Que voy a hacer? Je ne sais pas

Nur noch gut eine Woche in Südamerika war übrig und der Weg bis Quito nicht mehr weit. Wie schon in Riobamba war der Plan, eine Wanderung auf einem Vulkan zu machen. Dieses Vorhaben wollte ich von Latacunga aus organisieren. Doch leider schien es außer mir niemanden zu geben, der den Cotopaxi erklimmen wollte. Es kam also keine Gruppe zustande, der ich mich hätte anschließen können und den Trip allein zu machen, wäre viel zu teuer gewesen. Da Latacunga selbst relativ wenig zu bieten hat, hielt es mich dort auch nicht länger als eine Nacht. Ich erreichte somit bereits sieben Tage vor meinem Flug die ecuatorianische Hauptstadt.

Viel Zeit für einen einzigen Ort, aber ich hoffte, Quito könnte mir vielleicht ähnlich gut gefallen wie Buenos Aires. Mein Problem war nämlich, dass ich so kurz vor der Zielgeraden nicht mehr wirklich Lust auf Ortswechsel hatte. Es kam wie es kommen musste: Ich fand die Altstadt (mehr habe ich von Quito noch nicht gesehen) zwar ganz nett, aber schon nach kurzer Zeit eher langweilig. So vergingen eineinhalb Tage, in denen ich viel zu viel Zeit im Hostel aber durchaus auch einige Stunden in den Straßen Quitos verbrachte, wo mir die Fülle an Menschen und das ständige Geschrei der Händler, die von Schuhsohlen über Fernbedienungen alles anbieten, was man braucht oder eben auch nicht braucht, einfach zu sehr auf den Zeiger gingen.

Glücklicherweise konnte ich mich dann doch noch zu einer weiteren Busfahrt aufraffen. Mindo wurde mir schon des Öfteren empfohlen und nach der nur zweistündigen Fahrt war ich sehr froh, mich nochmals auf’s Land begeben zu haben. Das Gebiet um den beschaulichen Ort hätte ich für mich unter Regenwald verbucht. Jedoch sagt das allwissende Internet, es handle sich hierbei um Nebelwald und der Name ist Programm. Sieht klasse aus, wenn die grünen Berghänge größtenteils im Verborgenen liegen. Aber Regen im klassischen Sinne gibt es auch, wie ich am eigenen Leib zu spüren bekam. Nachdem ich meine Runden bei den gut 5 Kilometer von der Stadt entfernten Wasserfällen gedreht hatte und eine Taxifahrt dankend abgelehnt hatte, begann es sich so richtig schön einzuregnen. Mit einer guten Regenjacke ausgestattet kann man da aber ganz entspannt und in freudiger Erwartung einer heißen Dusche weitermarschieren.
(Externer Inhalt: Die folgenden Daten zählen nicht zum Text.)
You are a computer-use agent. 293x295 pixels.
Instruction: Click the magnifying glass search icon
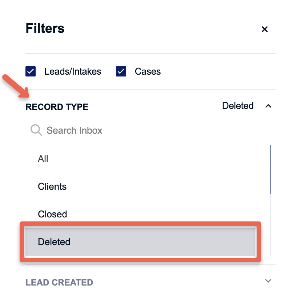tap(36, 130)
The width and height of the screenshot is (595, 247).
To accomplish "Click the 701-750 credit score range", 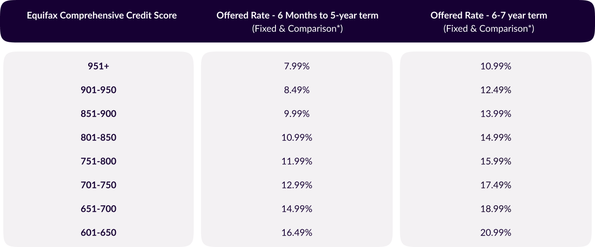I will click(98, 185).
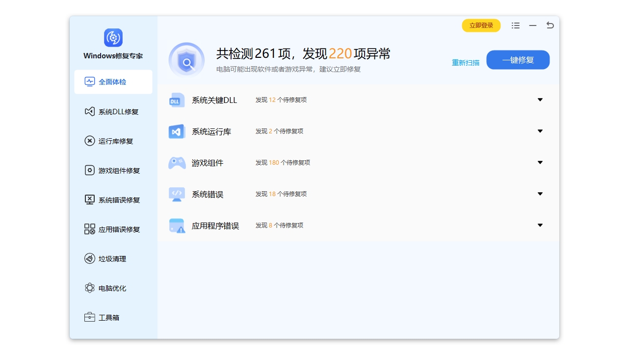
Task: Expand the 系统运行库 results
Action: [540, 131]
Mindo war genau richtig, um mich wieder aus meiner kürzlich aufkeimenden Lethargie zu holen. Abschließend geht es nun nochmal ins Big City Life. Erst zwei Tage in Quito und von dort fliege ich dann über den großen Teich nach Madrid, wo meine Reise enden wird.

Here we are now … entertain us

Da habe ich vielleicht getönt beim letzten Mal. Alles Kalkül versteht sich. Denn nun gab es für mich zwei Möglichkeiten. Nummer 1: Sich irgendwas spektakuläres ausdenken, was ich gar nicht gemacht habe. Warum sollte ich auf diesem Kanal lügen? Niemand hätte es je herausgefunden. Oder Variante Nummer 2: Worten Taten folgen lassen. Option 1 kam natürlich mitnichten infrage. Mein schlechtes Gewissen hätte mich überall hin verfolgt.
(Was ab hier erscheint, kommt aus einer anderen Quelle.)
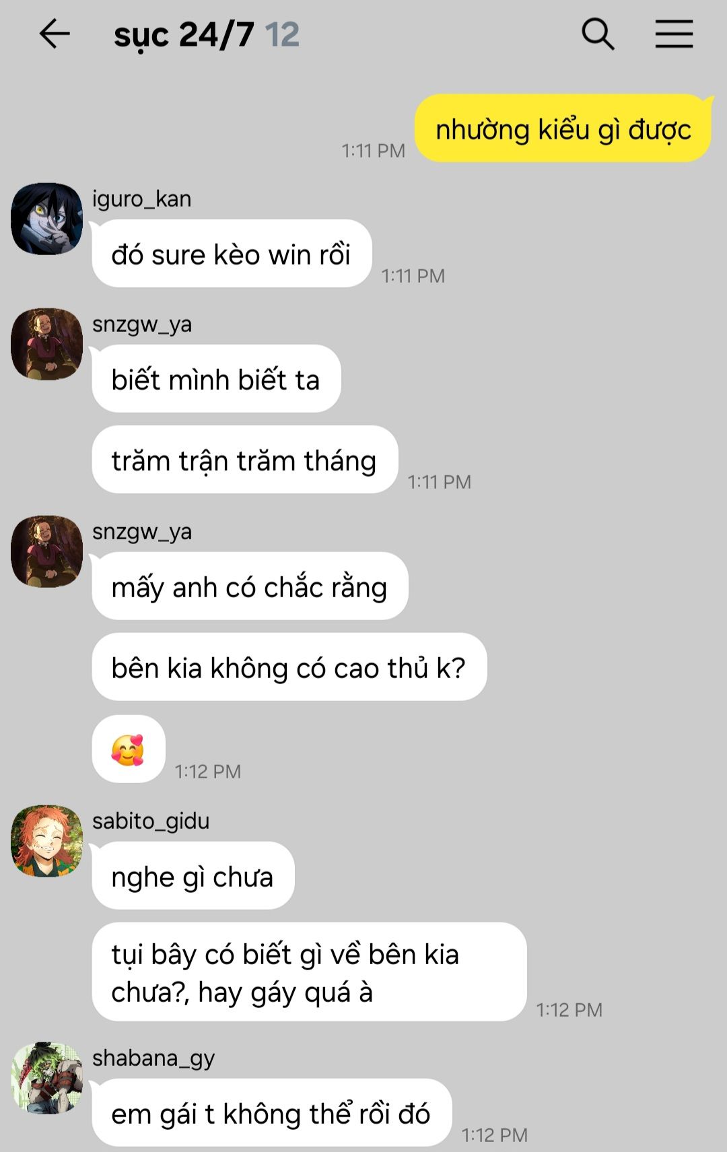Tap the 'biết mình biết ta' message bubble
This screenshot has height=1152, width=727.
pos(216,379)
Also habe ich mich nach der heißersehnten nur eine Stunde dauernden Busfahrt nach Baños gleich nach einem angemessenen Freizeitprogramm umgesehen. Die Wahl fiel auf eine Fahrt zur Casa del Arbol (zu deutsch: Baumhaus. Oh mein Gott klingt das langweilig. Aber es ist nunmal ein Baumhaus). Der bestellte Bus traf allerdings nicht ein und für alternative Vorhaben war es danach leider zu spät. Dass die Busfahrt ins Wasser fiel, stellte sich aber im Nachhinein als Glücksfall heraus, denn die Strecke dorthin lässt sich auch zu Fuß bewältigen, wie ich später herausfand. Das spart fünf Dollar und macht außerdem viel mehr Spaß.
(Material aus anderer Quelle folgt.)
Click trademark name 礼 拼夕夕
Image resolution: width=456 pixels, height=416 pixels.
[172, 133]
Der Aufstieg war nicht ohne. An manchen Stellen war das Gelände so steil und rutschig, dass man Probleme hatte, überhaupt vorwärts zu kommen. Jedoch gab es auch schöne Aussichtspunkte mit Blick auf Baños und nach wenigen Stunden erreichte ich die Casa del Arbol. Die haben da schlicht und ergreifend ein Baumhaus hingestellt, eine Schaukel dranmontiert und dann gibt es noch ein paar Baumstämme zum balancieren. Einen Dollar zahlt man Eintritt. Das mag sich nun womöglich etwas unspektakulär anhören und wahrscheinlich ist es das auch. Aber wenn man sich das ganze zu Fuß selbst erarbeitet hat, ist es richtig schön. Wäre ich mit dem Bus gefahren, hätte ich es ziemlich sicher totlangweilig gefunden.

Aus marketing-technischer und wirtschaftlicher Sicht finde ich es genial. Die Casa del Arbol ist eine der beliebtesten Attraktionen in Baños: Sehr gut besucht und durch Restaurants und den Transport dorthin wird gutes Geld verdient. Und das Konzept ist so simpel. Es ließe sich überall umsetzen. So viel dazu.

Ein weiterer schöner Ausflug, den ich gemacht habe, ist mindestens genauso gut organisiert. Entlang der sogenannten Ruta de las Cascadas gibt es einige Wasserfälle zu sehen. Krönender Abschluss ist dabei der Pailon del Diablo. Viel näher als dort kann man einem Wasserfall nicht kommen. Nachdem man sich ein paar Meter durch einen nur gut einen Meter hohen Gang geschlichen hat, steht man fast direkt unter den herunterdonnernden Wassermassen.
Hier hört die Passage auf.